A. vigilax uses vertebrate hosts. Documented hosts include people, dogs, birds, brushtail possums, cats and flying foxes.

== Control measures ==
Increases in mosquito numbers may lead to an associated increase in mosquito-borne disease, particularly the Ross River virus and Barmah Forest virus. The sudden increase in the population is unpredictable as it depends on a mixture of weather, environmental, social and geographic factors. Extended larval and adult surveillance can be done by local residents and increased applications of pesticides and larval growth inhibitors can be administered by health departments. To reduce the egg-laying capacity of A. vigilax in succeedingly flooded areas, early seasonal hatches of A. vigilax need to be diligently controlled. Repetitive control is required in the Schoenoplectus / mangrove vegetation category in the mid-dry season to early wet season after each inundation. Control in the tide-affected reticulate areas is only required in the late dry season when tides are high enough to reach those areas. Oviposition sites and larval sites need to be administered closely.

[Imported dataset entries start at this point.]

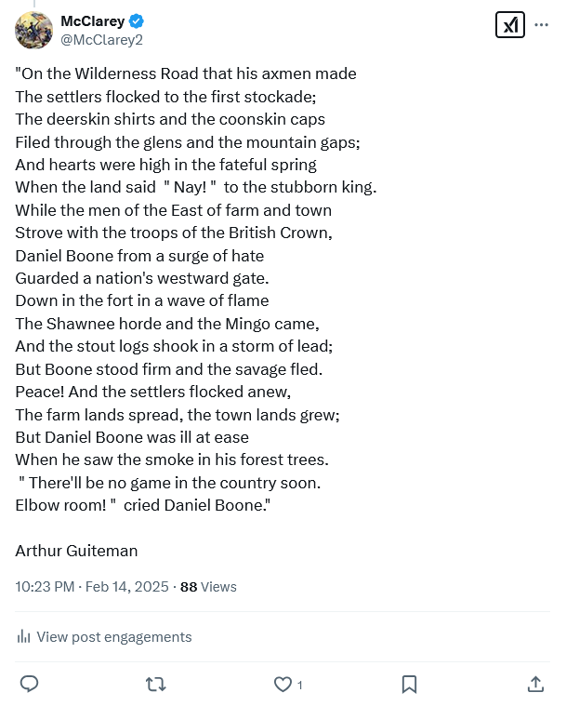Open Grok actions for this post

point(509,25)
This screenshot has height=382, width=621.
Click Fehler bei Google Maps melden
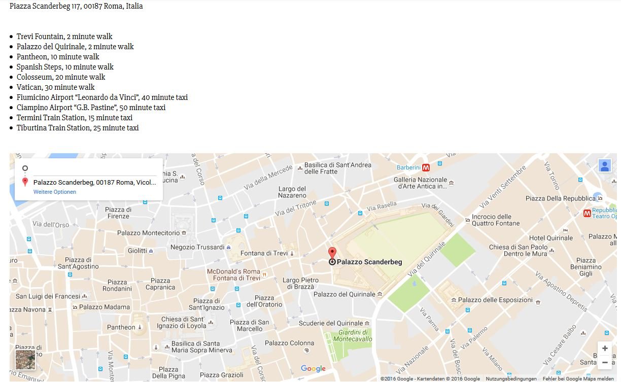578,379
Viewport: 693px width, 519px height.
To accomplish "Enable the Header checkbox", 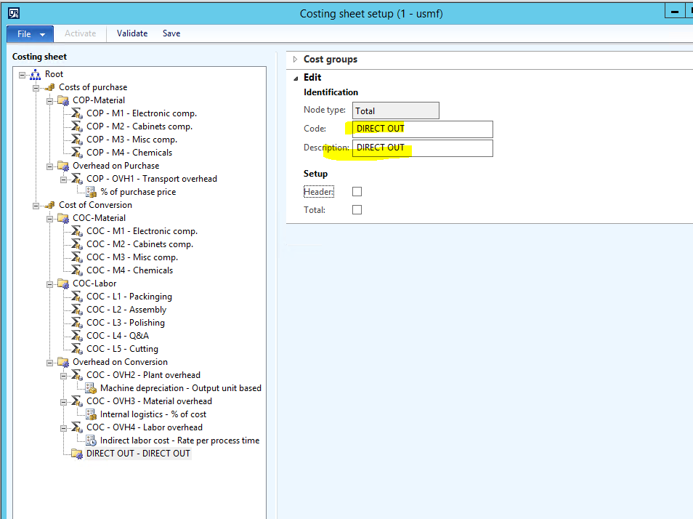I will [357, 192].
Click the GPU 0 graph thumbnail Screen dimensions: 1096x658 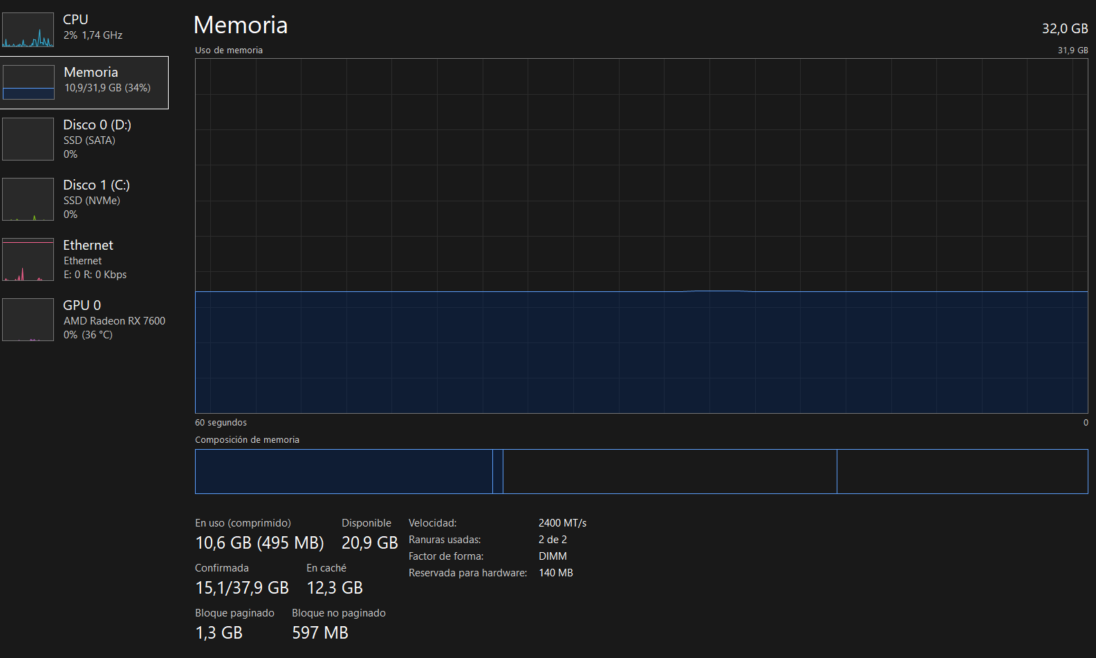(x=28, y=320)
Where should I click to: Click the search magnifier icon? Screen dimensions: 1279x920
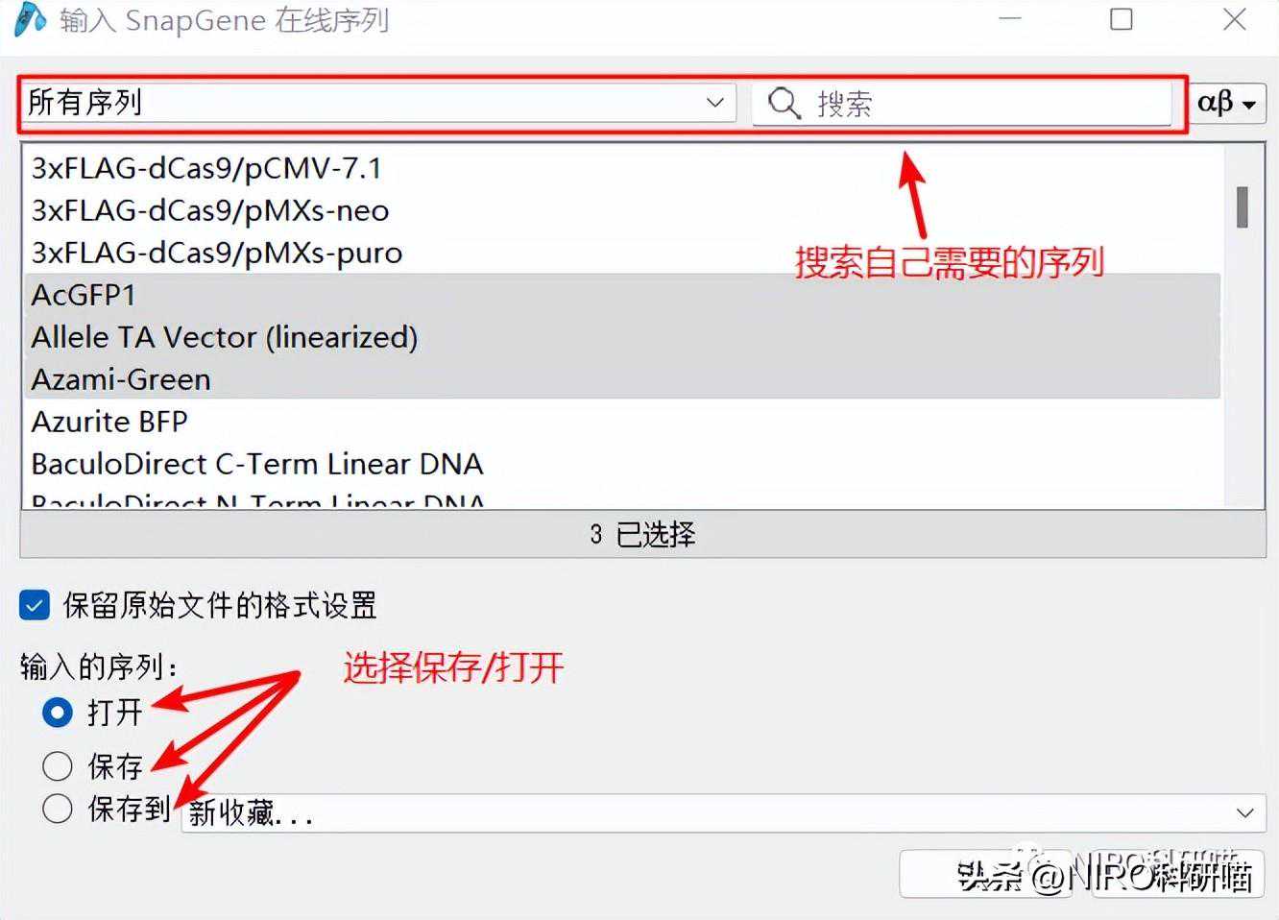point(784,103)
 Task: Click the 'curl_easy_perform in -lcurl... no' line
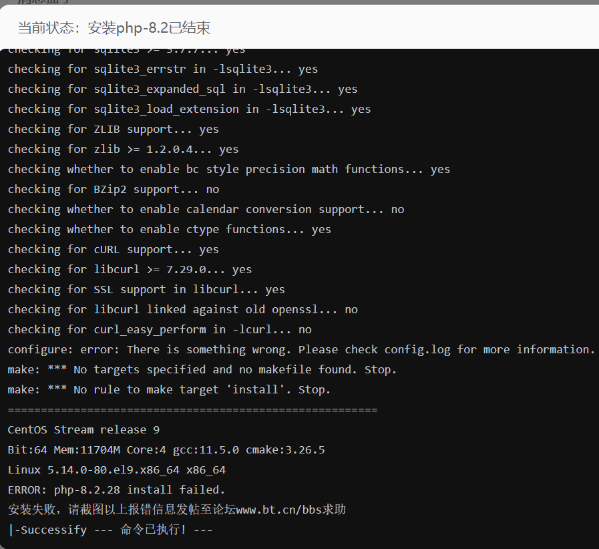pos(160,329)
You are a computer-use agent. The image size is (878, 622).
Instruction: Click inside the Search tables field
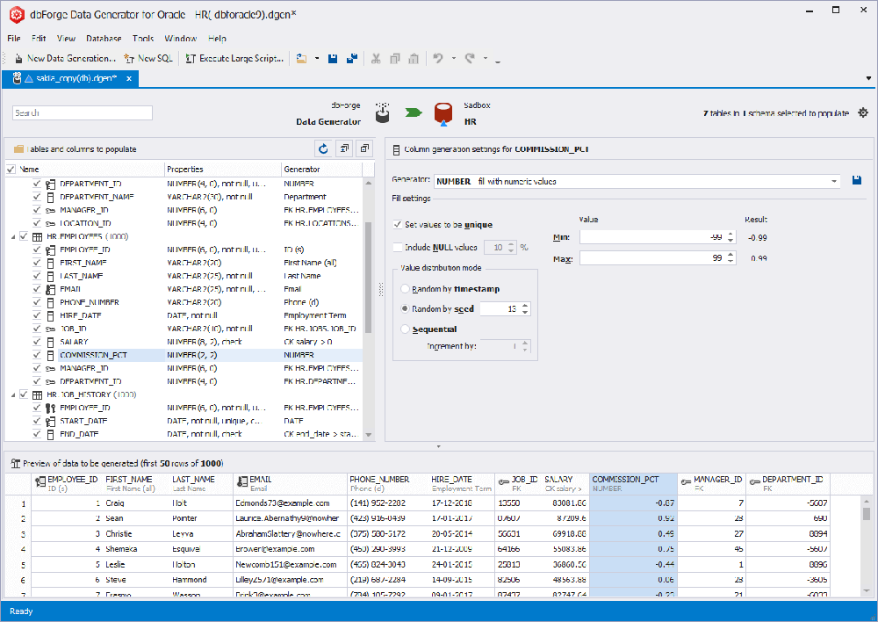[83, 112]
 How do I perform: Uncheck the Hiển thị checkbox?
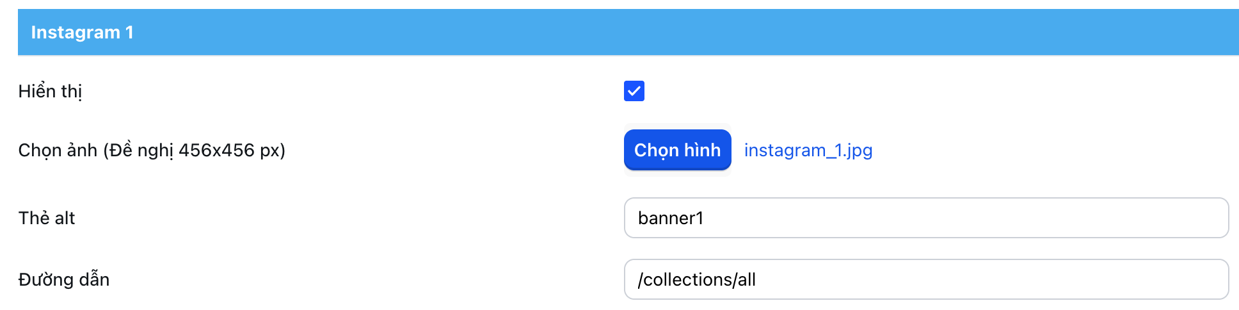tap(634, 91)
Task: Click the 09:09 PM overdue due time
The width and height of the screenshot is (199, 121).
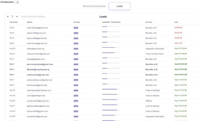Action: tap(178, 28)
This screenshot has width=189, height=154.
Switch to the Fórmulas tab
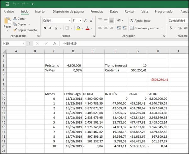(97, 12)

To improve the control of mosquito spread, research aimed at developing biological and chemical controls and determining evidence and sources of resistance to insecticides need to be supported. Additionally, the impacts of increasing land-use and environmental change must also be carefully studied and addressed. For better results, existing mosquito control programmes must be reviewed regularly, and utilize a greater number of control strategies that are appropriately resourced.